それを略したFDで検索しても、こないだの教職協働の記事だけだった。
というわけで、ファカルティ・ディベロップメントについて書こうと思う。

2004年に学校法人に転職して、しばらくしてみんながFDという言葉を使っているのに気がついた。
それは何ですか?と聞くと、「ファカルティ・ディベロップメントのことだ」という。
では、ファカルティ・ディベロップメントとは何ですか?と聞くと「教育改善のことだ」という答えが返ってきた。

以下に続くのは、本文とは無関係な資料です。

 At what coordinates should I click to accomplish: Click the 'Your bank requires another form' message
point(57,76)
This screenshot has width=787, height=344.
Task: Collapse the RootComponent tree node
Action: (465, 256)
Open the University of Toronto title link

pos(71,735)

何度か書いてきたように、初年次演習や基礎ゼミというような授業をやらなくてはいけなくなっている大学が主に対象となる言葉だ。
今や偏差値50以上の私学でも、半分近くは内部進学や推薦、AOで入ってきているから対象になる。
有り体に言えば、昔の大学生ではないレベルの学生がどんどん入ってくる大学で、入った学生をどう育てるか、ということだ。
それをちゃんとしようとすると、FDが必要になる。

今の先生方はアカデミックなキャリアをつけるために、研究者の道を歩んできた。
通ってきた道には、「教育」という側面はあまりない。
研究スキルはあっても(それすら危うい人もたくさんいるが)、教育の方法など全く勉強したこともない、という人たちだ。
もちろんレベル差はあって、出た大学がちゃんと教育や指導のスキルを身に着けないとダメ、という方針でやっているところを出た人は、まだマシだ。
研究一筋でやってきた人でも、研究メインの大学に入れば大丈夫。
そういう大学では、先生が研究している背中を見て、学生は学ぶ力を持っている。
たとえ反面教師であったとしても、学生の力が高ければ、学ぶことが出来るのだろう。

ところが、偏差値50以下とか、内部進学や推薦、AOでたくさん入ってくるような大学に来ると、ややこしい。
学生の多くは、従来考えられている大学生ではないのだ。
「最高学府」というような言葉とは無縁の世界。
まず高校までの基礎知識の量が違う。
私語が多く、先生の話を聞かない。
授業中はスマホをいじっている。
でも、単位が欲しいから授業には出席する。
経済的理由からバイトをしており、学校にいるのは授業の時間だけ。
だから、そういう学生に教える事は、教員が受けてきたようなやり方では無理だ。
そういう訓練を受けていないし、やり方もわからない。

だから、ファカルティ・ディベロップメントという言葉が出てきた。
そうしないと、教育ができないということだ。

授業評価アンケートというのも、FDの一つ。
学生の声を聞いて、授業のやり方を変えよう、ということだ。
こういうのは、ぼくらの時代にはあり得なかったもの。

授業公開というのもある。
他の人の授業を見て参考にしたり、指摘をしたりする。
こういうのは、参加を義務化しないと、ほとんど来ない。
FDの報告のためにやっている、ということになりがちだ。

事例の紹介というのもある。
どこの大学でも、FDに熱心な先生がいる。
そういう先生を呼んできて、講演を聞く。
これも義務化しないと、ほとんど聞きに来なかったりする。
来ても、それを参考にして、授業を変えるというような殊勝な教員はほとんどいないのが通例。

多くの下位の大学にはFD委員会というのがある。
いやいや学長や学部長がメンバーになっており、お茶を濁して1年か2年やって終わり。
持ち回りでやっているという感じだろう。

実際、2008年には文科省が大学設置基準でFDを義務化した。
その当時は、これでようやく大学もよくなる、とぼくは思っていた。
しかし、その程度のことで改善できるようなギャップではなかったのだ。

結局、下位の大学で、FDを本気でやるのなら、大学教員養成課程でも作って、大学生のレベルに応じた教授法を教えるとか、そんなことをしないとイケナイんだろう。
教員を入れ替えて、ちゃんと私語に対して対処し、厳格に成績をつけ、学生のケツを叩き、やる気にさせる、そんな熱血大学教師をたくさん育てないといけない。

それがぼくが10年間大学で過ごして得た結論。